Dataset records
* * *

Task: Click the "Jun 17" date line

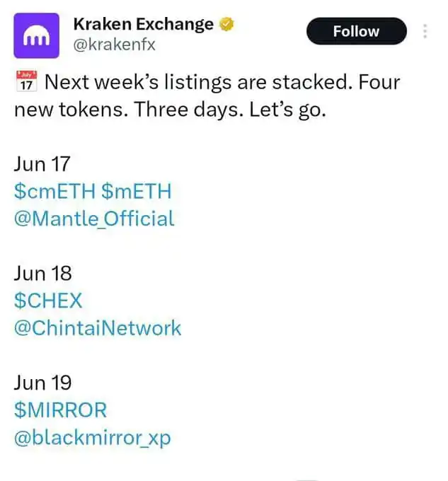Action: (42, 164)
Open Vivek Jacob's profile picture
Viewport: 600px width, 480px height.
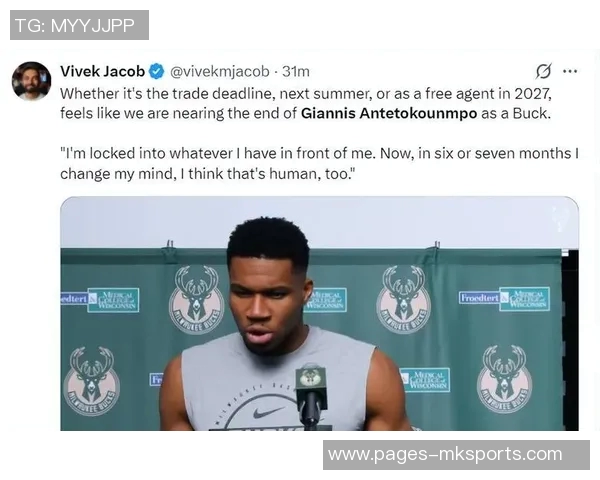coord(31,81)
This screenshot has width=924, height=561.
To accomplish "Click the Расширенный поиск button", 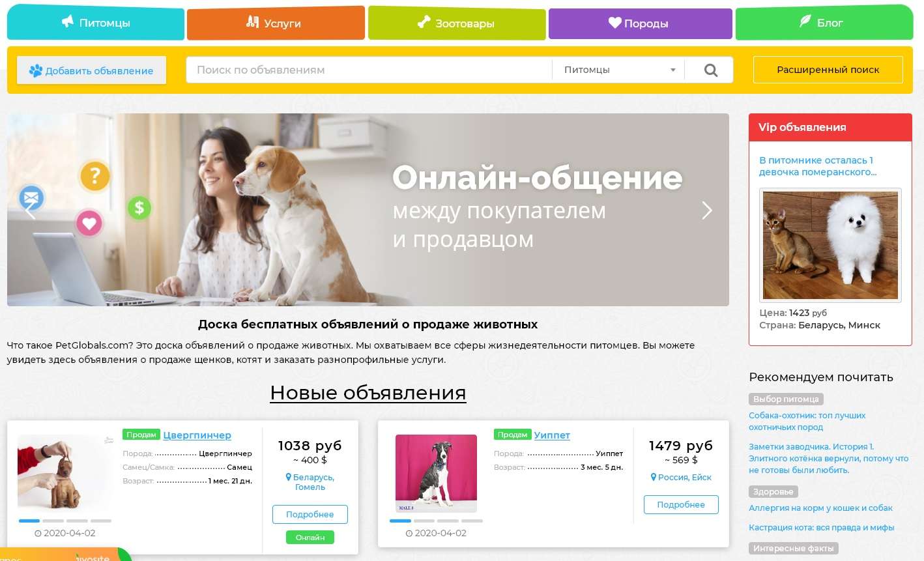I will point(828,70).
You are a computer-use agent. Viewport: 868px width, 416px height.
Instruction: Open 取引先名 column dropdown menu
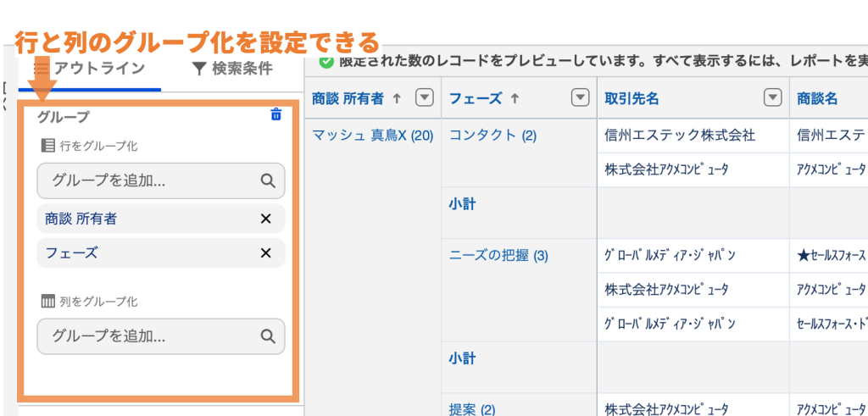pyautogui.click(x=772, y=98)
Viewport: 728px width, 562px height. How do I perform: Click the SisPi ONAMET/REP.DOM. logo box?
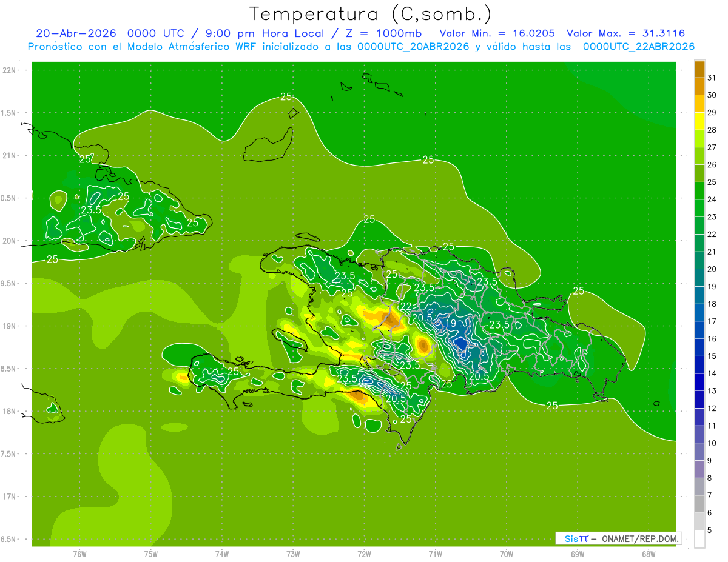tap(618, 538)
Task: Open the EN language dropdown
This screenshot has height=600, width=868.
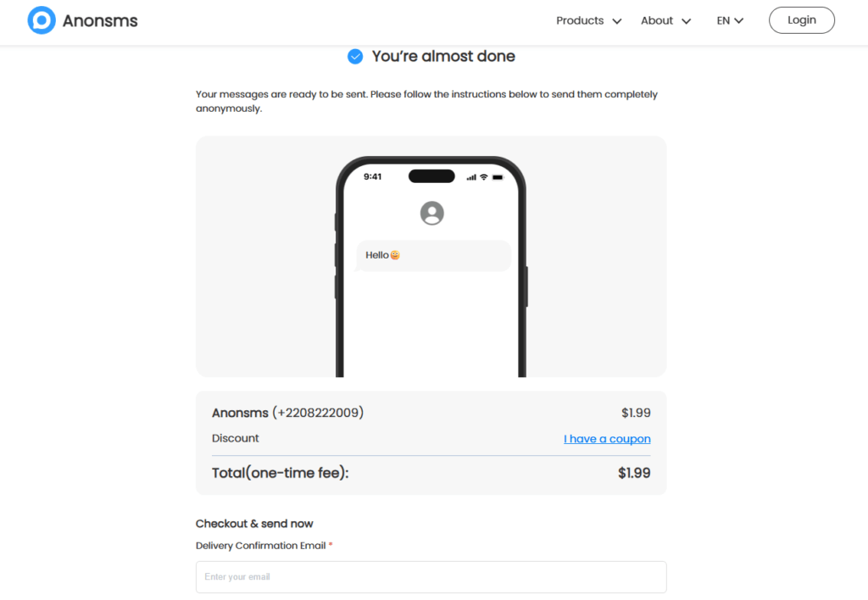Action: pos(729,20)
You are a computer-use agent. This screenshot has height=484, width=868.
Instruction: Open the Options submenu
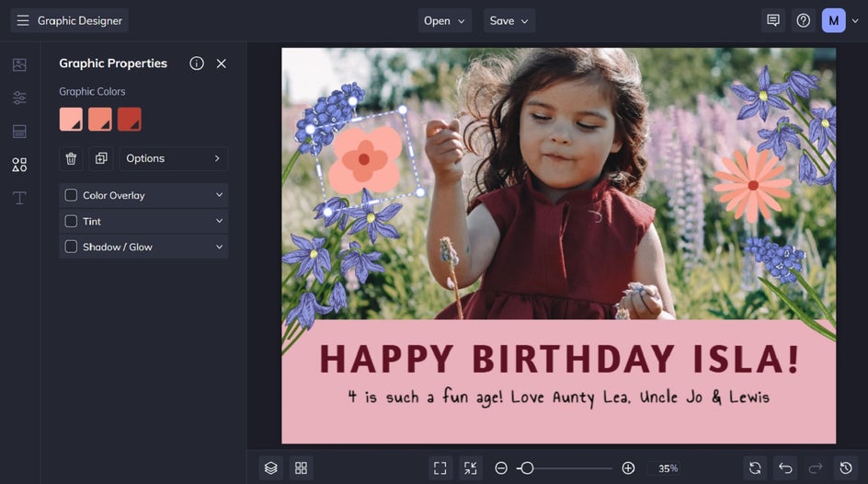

* * *

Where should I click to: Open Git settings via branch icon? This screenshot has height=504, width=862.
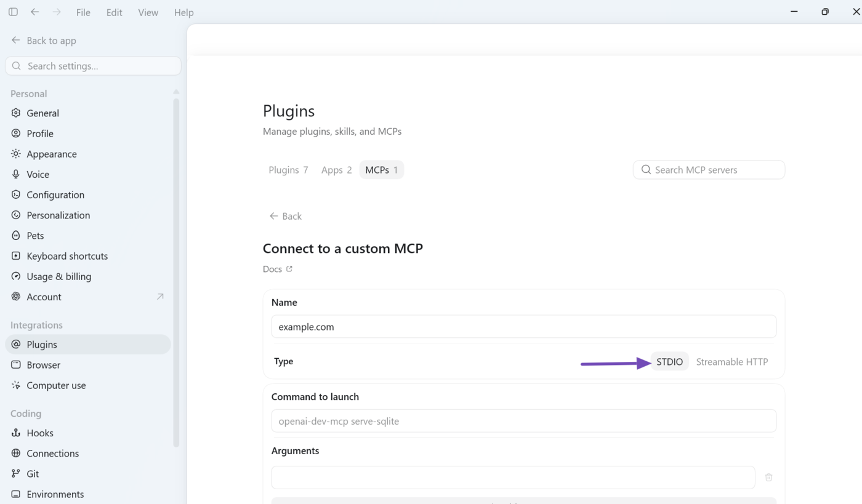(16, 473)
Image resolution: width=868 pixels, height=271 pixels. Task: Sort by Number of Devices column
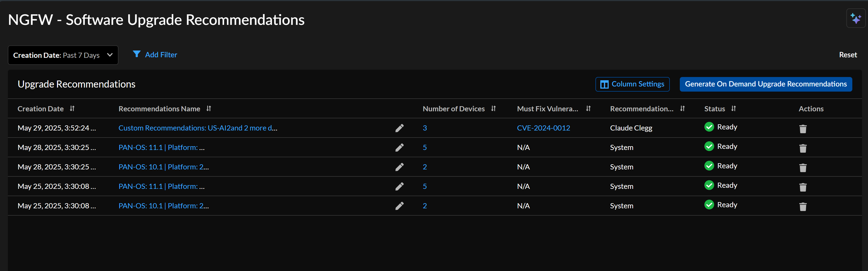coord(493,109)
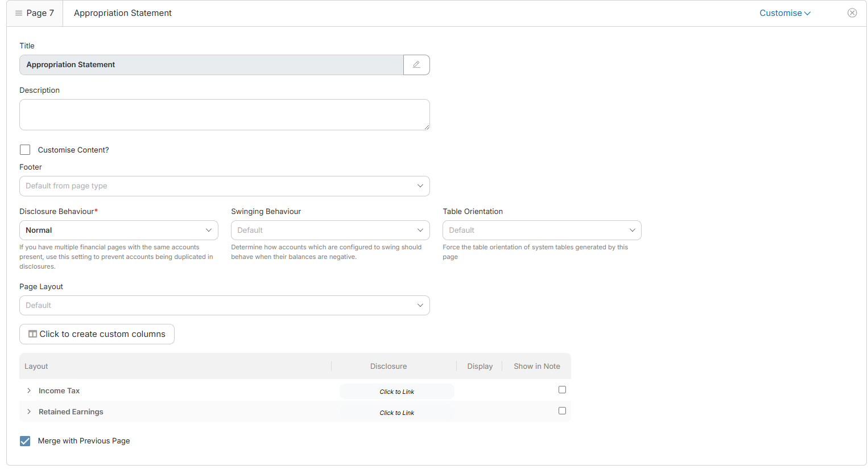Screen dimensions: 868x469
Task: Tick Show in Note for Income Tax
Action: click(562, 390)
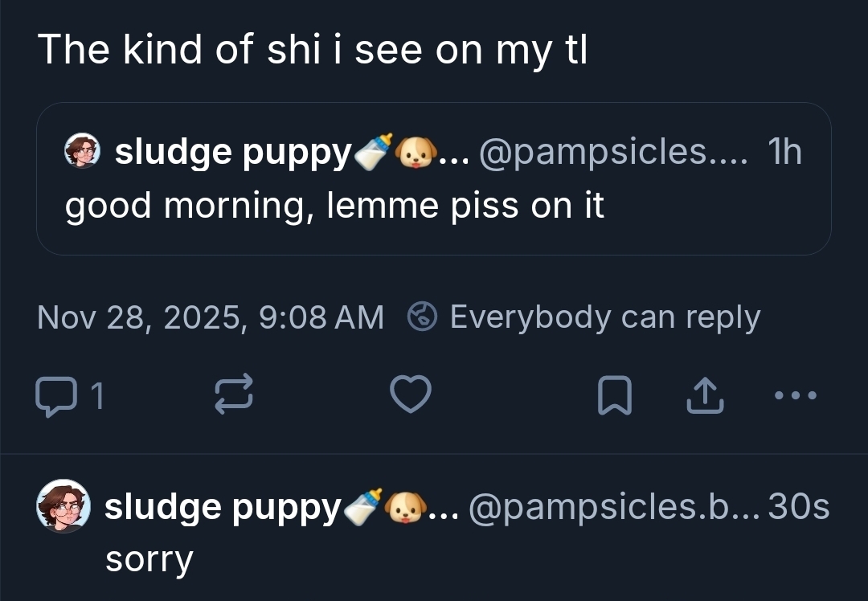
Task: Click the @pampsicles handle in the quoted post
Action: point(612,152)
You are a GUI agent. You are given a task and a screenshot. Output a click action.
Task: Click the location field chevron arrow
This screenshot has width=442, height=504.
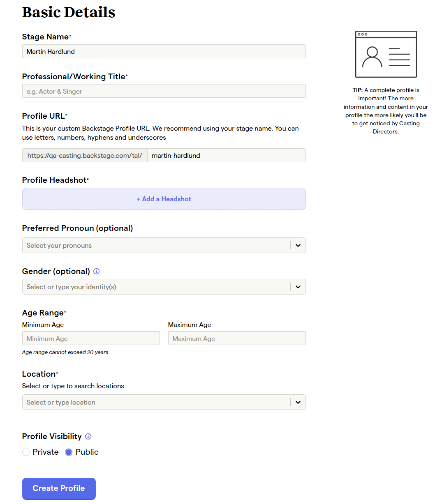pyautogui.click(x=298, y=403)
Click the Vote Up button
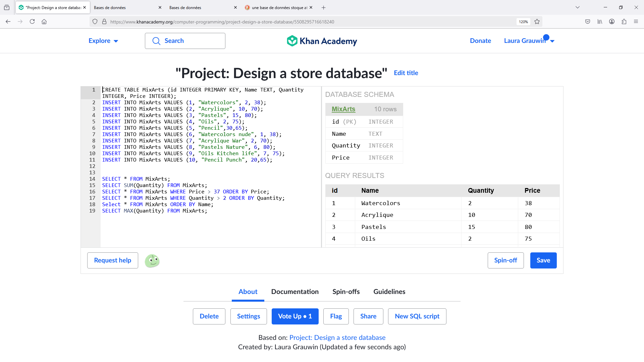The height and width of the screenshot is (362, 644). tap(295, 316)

* * *

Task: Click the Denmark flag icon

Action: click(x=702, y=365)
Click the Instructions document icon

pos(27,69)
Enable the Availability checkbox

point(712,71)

* * *

TASK
Copy the lines above character for character, beginning with the line that contains "Where should I" and continuing through the line that contains "The height and". Omit the pictures from your answer.

EXERCISE RESPONSE
Where should I click to: Open Git settings via branch icon? This screenshot has height=504, width=862.
(16, 473)
Image resolution: width=868 pixels, height=271 pixels. Task: Sort by Number of Devices column
coord(493,109)
Screen dimensions: 868x469
Task: Tick Show in Note for Income Tax
Action: click(562, 390)
Task: Click the @pampsicles handle in the quoted post
Action: point(612,152)
You are a GUI agent. You are given a task and a screenshot. Output a click action.
Task: Click the location field chevron arrow
This screenshot has width=442, height=504.
pyautogui.click(x=298, y=403)
Click the Vote Up button
The height and width of the screenshot is (362, 644). tap(295, 316)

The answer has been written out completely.